BHS is in administration: Here’s what analysts say was to blame (and what the future holds)
BHS is in administration having notched up £1.3bn in debt, it has been confirmed this afternoon.
Duff & Phelps has been appointed to handle the iconic retailer's administration, with managing directors Phil Duffy and Benjamin Wiles sounding confident about finding a new buyer.
City A.M. understands more than 30 enquiries have already been made, and now that the £571m pension liabilities have been transferred, the 88-year-old department store chain is thought to be an attractive proposition.
But what took the business to this stage – and could a new owner really turn its fortunes around? Here's what retail analysts are saying today….
Conlumino figures show the extent of the problem, with BHS' proportion of footfall from clothing shoppers dropping from 13.4 per cent in 2000 to 8.2 per cent last year, and market share of spend almost halving from 2.3 per cent to 1.4 per cent.
Read more: Who has blood on their hands when it comes to BHS?
Neil Saunders, chief executive of Conlumino, said BHS had failed to keep up with changing tastes and rising competition from the likes of Primark and TKMaxx, and even being unable to keep pace with the likes of Debenhams or Marks & Spencer.
"A firm that lacks relevance but has a sound financial footing has a chance of reinvention. A firm that has relevance but lacks a sound financial footing has a chance of attracting investment. Sadly, BHS has neither," he said.
"It is a firm that is out of step with modern consumer tastes, which lacks the finances to enact the major changes required. As such, it is now a retailer that is out of time."
Phil Dorrell, partner of consultant Retail Remedy agreed. "We might love the BHS brand but when was the last time you shopped in a store? Lose sight of your customer and you lose sight of your business.
"The attention has all been on the debts of the business but the ongoing strategy of BHS has been neglected. There isn't a reason to shop there. The supermarket offers tick all the boxes that BHS once owned and without a radical change in proposition there just isn't a space for BHS to occupy."
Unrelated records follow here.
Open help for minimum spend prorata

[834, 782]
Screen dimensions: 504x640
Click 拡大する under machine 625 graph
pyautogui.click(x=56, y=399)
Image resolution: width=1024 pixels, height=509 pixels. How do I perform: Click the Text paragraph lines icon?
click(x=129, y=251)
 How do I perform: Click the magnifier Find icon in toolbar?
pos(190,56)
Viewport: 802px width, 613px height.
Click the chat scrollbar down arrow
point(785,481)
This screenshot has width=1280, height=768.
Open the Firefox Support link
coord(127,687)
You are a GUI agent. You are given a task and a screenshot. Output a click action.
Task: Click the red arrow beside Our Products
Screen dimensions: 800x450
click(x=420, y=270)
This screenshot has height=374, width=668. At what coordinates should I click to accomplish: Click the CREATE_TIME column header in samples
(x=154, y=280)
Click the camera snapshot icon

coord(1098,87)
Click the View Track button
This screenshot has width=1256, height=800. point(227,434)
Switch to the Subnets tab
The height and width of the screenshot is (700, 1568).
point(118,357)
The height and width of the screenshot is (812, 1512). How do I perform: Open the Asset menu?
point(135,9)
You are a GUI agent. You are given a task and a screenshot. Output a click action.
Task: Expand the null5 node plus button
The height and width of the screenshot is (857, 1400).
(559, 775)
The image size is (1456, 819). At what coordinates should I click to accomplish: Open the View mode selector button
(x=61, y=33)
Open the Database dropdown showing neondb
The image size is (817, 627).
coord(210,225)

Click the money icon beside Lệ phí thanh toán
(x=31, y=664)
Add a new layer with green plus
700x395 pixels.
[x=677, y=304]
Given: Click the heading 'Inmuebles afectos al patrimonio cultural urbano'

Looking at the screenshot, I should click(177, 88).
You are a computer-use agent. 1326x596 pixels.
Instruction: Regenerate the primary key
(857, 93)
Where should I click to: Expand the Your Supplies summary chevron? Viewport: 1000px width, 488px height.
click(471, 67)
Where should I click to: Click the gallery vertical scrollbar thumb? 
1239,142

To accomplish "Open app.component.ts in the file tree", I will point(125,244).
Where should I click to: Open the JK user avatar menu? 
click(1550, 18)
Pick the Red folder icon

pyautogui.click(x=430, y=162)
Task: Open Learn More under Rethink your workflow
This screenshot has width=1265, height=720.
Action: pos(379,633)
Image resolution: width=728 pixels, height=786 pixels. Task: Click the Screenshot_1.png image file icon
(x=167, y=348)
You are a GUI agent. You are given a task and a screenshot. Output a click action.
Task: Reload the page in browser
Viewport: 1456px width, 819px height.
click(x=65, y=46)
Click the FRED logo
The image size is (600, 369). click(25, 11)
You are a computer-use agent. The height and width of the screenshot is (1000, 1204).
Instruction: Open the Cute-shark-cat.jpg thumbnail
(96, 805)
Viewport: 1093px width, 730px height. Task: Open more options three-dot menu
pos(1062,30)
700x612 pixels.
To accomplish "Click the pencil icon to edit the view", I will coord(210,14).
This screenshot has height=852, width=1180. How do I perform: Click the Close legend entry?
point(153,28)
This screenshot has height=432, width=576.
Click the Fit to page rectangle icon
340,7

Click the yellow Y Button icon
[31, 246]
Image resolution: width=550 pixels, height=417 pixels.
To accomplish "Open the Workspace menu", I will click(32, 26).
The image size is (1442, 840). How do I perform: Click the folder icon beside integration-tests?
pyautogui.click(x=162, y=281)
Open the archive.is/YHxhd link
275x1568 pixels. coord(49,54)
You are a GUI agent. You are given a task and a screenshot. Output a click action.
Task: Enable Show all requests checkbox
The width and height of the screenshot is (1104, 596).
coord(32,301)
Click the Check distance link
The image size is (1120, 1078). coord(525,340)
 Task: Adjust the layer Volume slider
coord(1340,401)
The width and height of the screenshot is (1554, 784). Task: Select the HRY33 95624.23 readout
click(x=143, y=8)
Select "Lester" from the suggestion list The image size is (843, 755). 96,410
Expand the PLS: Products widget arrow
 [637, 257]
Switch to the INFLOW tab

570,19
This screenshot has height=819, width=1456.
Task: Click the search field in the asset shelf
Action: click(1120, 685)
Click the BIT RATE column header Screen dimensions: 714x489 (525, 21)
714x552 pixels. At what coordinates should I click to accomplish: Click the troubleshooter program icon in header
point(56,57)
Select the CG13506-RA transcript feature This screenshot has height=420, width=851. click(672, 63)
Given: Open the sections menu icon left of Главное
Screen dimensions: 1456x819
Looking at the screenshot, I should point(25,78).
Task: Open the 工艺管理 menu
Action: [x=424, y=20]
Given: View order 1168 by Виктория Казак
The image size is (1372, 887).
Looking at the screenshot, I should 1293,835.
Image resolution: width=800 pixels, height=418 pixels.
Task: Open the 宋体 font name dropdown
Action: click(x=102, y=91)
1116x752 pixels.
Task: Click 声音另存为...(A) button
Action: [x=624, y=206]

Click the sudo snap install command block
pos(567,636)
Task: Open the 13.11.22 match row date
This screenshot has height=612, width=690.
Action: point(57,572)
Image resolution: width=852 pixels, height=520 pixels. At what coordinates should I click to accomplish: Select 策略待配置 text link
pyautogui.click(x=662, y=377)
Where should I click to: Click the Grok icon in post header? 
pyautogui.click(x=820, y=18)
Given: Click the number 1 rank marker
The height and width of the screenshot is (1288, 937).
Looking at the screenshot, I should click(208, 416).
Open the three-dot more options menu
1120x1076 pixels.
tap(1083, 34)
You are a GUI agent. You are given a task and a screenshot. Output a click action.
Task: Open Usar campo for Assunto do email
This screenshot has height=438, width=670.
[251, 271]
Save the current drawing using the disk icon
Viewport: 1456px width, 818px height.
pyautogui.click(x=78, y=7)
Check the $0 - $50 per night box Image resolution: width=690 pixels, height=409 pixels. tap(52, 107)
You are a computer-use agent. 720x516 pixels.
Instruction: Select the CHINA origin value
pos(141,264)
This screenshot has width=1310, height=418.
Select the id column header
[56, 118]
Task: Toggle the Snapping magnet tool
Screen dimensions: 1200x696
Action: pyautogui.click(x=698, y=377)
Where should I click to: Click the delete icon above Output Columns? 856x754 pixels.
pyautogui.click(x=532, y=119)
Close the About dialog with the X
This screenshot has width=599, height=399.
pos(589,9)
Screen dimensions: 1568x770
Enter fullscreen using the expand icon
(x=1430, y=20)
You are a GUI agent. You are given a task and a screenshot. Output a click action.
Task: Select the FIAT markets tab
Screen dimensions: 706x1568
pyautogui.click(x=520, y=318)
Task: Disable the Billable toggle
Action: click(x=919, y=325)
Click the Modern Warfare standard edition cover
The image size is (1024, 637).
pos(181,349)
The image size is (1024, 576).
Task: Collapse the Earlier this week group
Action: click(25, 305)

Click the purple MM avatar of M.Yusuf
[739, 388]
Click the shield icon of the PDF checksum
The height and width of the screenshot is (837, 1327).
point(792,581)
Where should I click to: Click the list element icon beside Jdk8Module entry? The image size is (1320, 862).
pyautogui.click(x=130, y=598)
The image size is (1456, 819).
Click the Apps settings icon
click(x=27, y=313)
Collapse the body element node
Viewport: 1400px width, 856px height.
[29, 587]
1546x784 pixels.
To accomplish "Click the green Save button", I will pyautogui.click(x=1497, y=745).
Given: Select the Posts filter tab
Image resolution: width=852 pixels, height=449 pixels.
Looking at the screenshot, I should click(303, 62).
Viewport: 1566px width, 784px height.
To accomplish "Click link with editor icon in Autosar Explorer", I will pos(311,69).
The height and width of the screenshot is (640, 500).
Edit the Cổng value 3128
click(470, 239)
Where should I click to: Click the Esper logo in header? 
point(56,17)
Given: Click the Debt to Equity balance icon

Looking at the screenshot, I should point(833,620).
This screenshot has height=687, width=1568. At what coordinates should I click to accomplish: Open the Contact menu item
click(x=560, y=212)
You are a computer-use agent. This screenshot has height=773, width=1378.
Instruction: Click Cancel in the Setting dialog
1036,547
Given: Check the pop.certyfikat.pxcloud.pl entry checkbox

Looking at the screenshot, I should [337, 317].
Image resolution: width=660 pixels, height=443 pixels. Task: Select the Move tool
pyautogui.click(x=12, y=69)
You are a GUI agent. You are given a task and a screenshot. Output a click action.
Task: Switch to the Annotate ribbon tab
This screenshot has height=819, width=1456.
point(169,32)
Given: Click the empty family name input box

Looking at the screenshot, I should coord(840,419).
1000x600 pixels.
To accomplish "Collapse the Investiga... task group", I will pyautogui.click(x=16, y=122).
Joe Rundle, head of trading at ETX Capital, said BHS' troubles suggested a wider issue at play that could hurt other British retailers.
"Even if a buyer can be found for the chain, there is trouble on the high street as consumer sentiment is nowhere near as strong as it looks. It’s not just BHS that’s suffering – shares are down sector-wide over the last 12 months – reflecting investor caution about an industry that’s increasingly dependent on cheap credit and little else to drive it," he said.
"BHS may have been another Woolworths that struggled to adapt to the new retail world. But the same pressures that squeezed the life out of BHS are being felt across the UK retail sector today."
Julie Palmer, partner and retail expert at Begbies Traynor, agreed, noting that BHS' failure to raise enough proceeds from the sale of leases meant "a key plinth of the group's rescue was knocked out from under them".
“Sadly, as an underperforming brand that simply hasn't kept up with the pace of change in the retail sector and requires major investment, it looks increasingly unlikely that any buyer will be brave enough to salvage the business in anything like its current form," she added.
Industry lobby group, The British Retail Consortium (BRC), said the loss of another well-known high street retailer "should sharpen our focus" to what is going on in retail in the UK, with the rate of change only set to pick up the pace as shopping shifts increasingly online, property leases come up for renewal and the cost of labour rises.
“These effects could mean there are as many as 900,000 fewer jobs in retail by 2025, but those that remain will be more productive and higher earning.
“Our recent work on the future of retail’s workforce has found that store closures on UK high streets and town centres could exacerbate the impact on employment in already fragile communities with weaker regions and the most vulnerable low paid staff most at risk," a spokesperson said.
Property firm Knight Frank has warned that while BHS is more likely to be the exception rather than the rule, there could nevertheless be further retail casualties in the coming months.
Retail casualties this year already include Brantano, the shoe chain which was bought back last month by its previous owner Alteri through a prepack administration, and the tailor Austin Reed, which filed it intention to appoint administrators last week.
"The UK retail market is in the throes of structural change and continued price deflation is effectively keeping the market in a straight jacket – retailers are having to run ever harder just to stand still. Retailing is the survival of the fittest and BHS was left wanting. It won’t be alone," Knight Frank's head of retail research, Stephen Springham.
He added that while there is unlikely to be rampant demand for all of its stores, there will be interest in individual sites from the likes of Sports Direct, H&M, Zara, Superdry, Primark and other budget retailers.